A pregação do vício servindo à virtude
O Brasil já é um cassino oficial, porque o Governo banca uma infinidade de jogos e arrecada com isso soma fabulosa. No verso dos volantes de apostas estão escritos os porcentuais com rubricas de cunho social, e agora o leque de opções de jogo pode se ampliar porque a Comissão de Constituição e Justiça da Câmara Federal acaba de aprovar projeto que restabelece o funcionamento dos bingos e das máquinas caça-níqueis. A proposta agora vai para o plenário da Casa e depois para o Senado.
O argumento dos defensores desses jogos é que 17% serão repassados para as causas da saúde (14%), da cultura, do esporte e da segurança, estas com 1% cada, e que haverá a geração de um grande número de empregos e boa receita tributária.

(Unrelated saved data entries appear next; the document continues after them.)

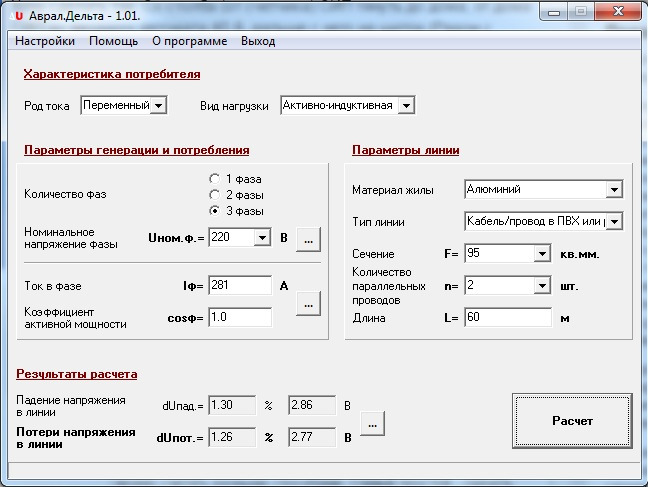648x487 pixels.
Task: Click the phase current Iф= input field
Action: (240, 286)
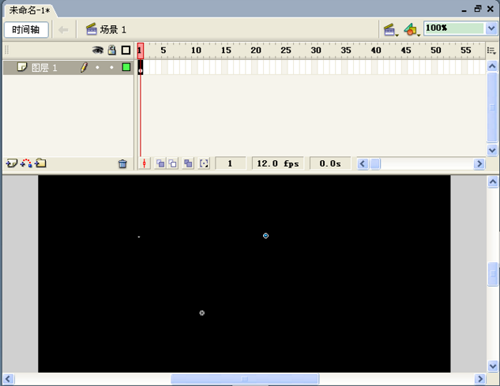
Task: Toggle lock dot for 图层 1
Action: (x=112, y=67)
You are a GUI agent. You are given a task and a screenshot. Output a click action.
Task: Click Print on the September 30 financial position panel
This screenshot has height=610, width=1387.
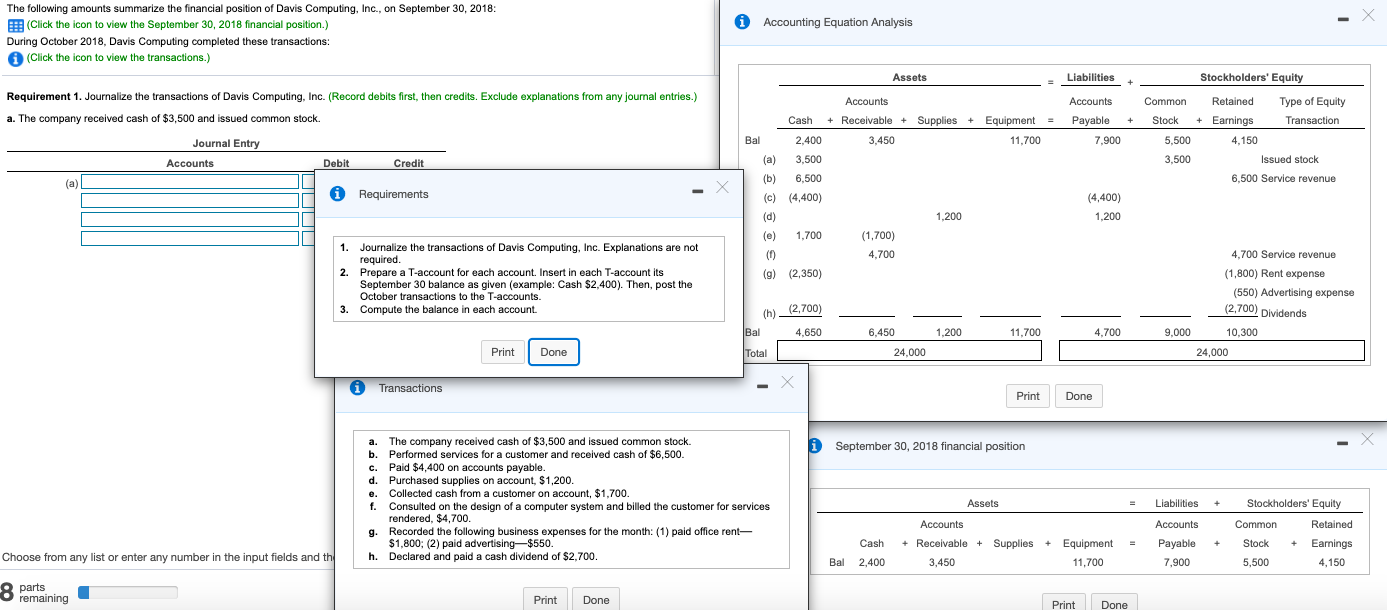[x=1063, y=602]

Cidades com até 500 mil habitantes (caso de Londrina) terão direito a um ponto de bingo a cada 100 mil, e nas maiores a proporção será de 150 mil habitantes por unidade.

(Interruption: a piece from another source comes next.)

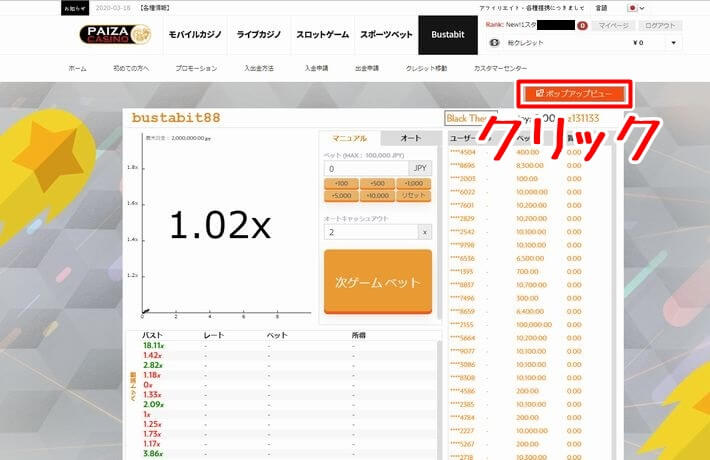Click the red notification count badge
This screenshot has height=460, width=710.
coord(582,25)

Pelo que se deduz dos propósitos governamentais, a saúde pública será a mais avançada do mundo, porque também está sendo urdida a criação de um imposto substituto da extinta CPMF. O relator do projeto dos bingos argumenta com os benefícios, citando a recuperação de 320 mil postos de trabalho nos bingos que foram fechados, mais as máquinas caça-níqueis. Ele complementa mencionando uma arrecadação substancial de impostos normais, afora os porcentuais anunciados das apostas. Outro argumento é que a legalização desses jogos diminuiria a contravenção e a corrupção. Isto é verdadeiro e remete para o mesmo axioma de que sem lei também não haveria tipificação de delitos. Por ora fala-se dos benefícios mas certamente haverá também os estragos, como a indução para o vício do jogo e a subtração de mais dinheiro da economia popular, especialmente no caso dos bingos, cujos apostadores são em boa parte aposentados. Não é forçado dizer que reservas para o remédio e para a própria manutenção deles pode cair na malha dos exploradores do bingo.
Os lobbies a favor da reabertura dos bingos e outras modalidades do gênero são fortes, tanto que interessados estavam do lado de fora com cartazes enquanto ocorria a votação na Comissão de Constituição e Justiça. Mas quanto à garantia dos repasses no porcentual anunciado, parlamentares já manifestam desconfianças. Entre eles o deputado petista José Eduardo Cardozo, afirmando que o que está dito é uma coisa, mas que o porcentual de transferência é de apenas 5,1%. Recorda-se que também a CPMF tinha a rubrica de destinar-se inteiramente à saúde, mas não era isso que acontecia.